Fig. 3: Prediction accuracy of deep neural networks.

A Architecture of the convolutional neural network (CNN) employed in this paper; the output is the predicted sfGFP fluorescence in relative units. The CNN architecture was designed with Bayesian optimization³⁵ to find a single architecture for all mutational series; our strategy for hyperparameter optimization can be found in the Methods, Supplementary Fig. S3, and Supplementary Tables S4–S5. B Accuracy of the CNN in panel A trained on all mutational series. R² values were computed on held-out sequences (10% of total) and averaged across 5 training repeats; bars denote the mean R². C Prediction accuracy of CNNs against random forest (RF) and multilayer perceptrons (MLPs) on all 56 mutational series using binary one-hot encoding.
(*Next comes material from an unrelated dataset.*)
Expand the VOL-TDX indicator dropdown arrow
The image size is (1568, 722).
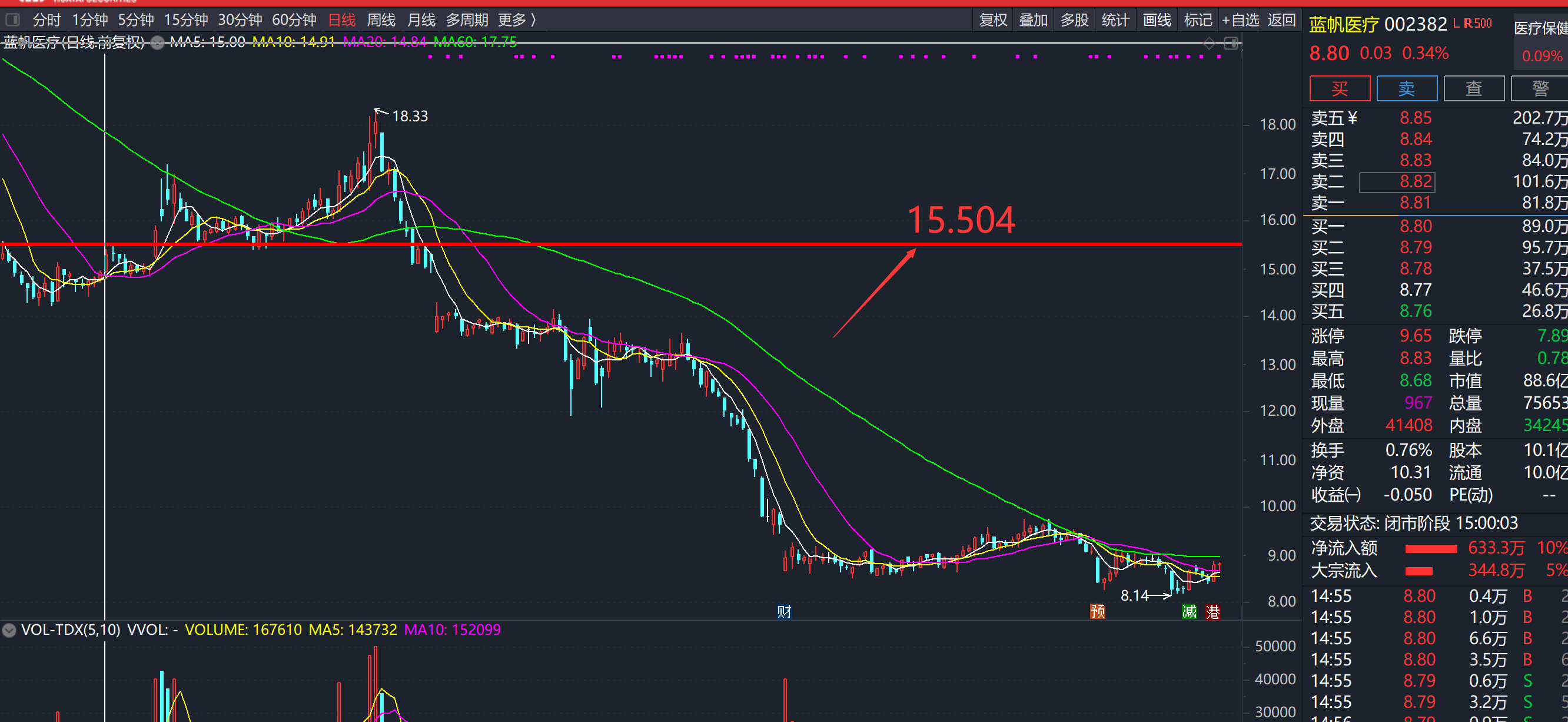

The CNNs yield more accurate predictions with the same training data. Violin plots show the distribution of 56 R² values for each model averaged across 5 training repeats; R² values were computed on held-out sequences (10% of sequences per series). For all violins, the white circle indicate the median, box edges are at the 25th and 75th percentiles, and whiskers show 95% confidence interval. Inset shows predictions of a CNN trained on 75% of the mutational series with a right-skewed phenotypic distribution (Fig. 1B) computed on held-out test sequences. The CNNs are more complex than the shallow MLPs (2,702,337 vs 58,801 trainable parameters, respectively), but we also found that the CNNs outperform MLPs of comparable complexity (Supplementary Fig. S8); this suggests that improved performance is a result of the convolutional layers acting as a feature extraction mechanism. Details on CNN training can be found in the Methods and Supplementary Fig. S7. D Average R² scores for each model across all 56 mutational series using 75% of sequences for training.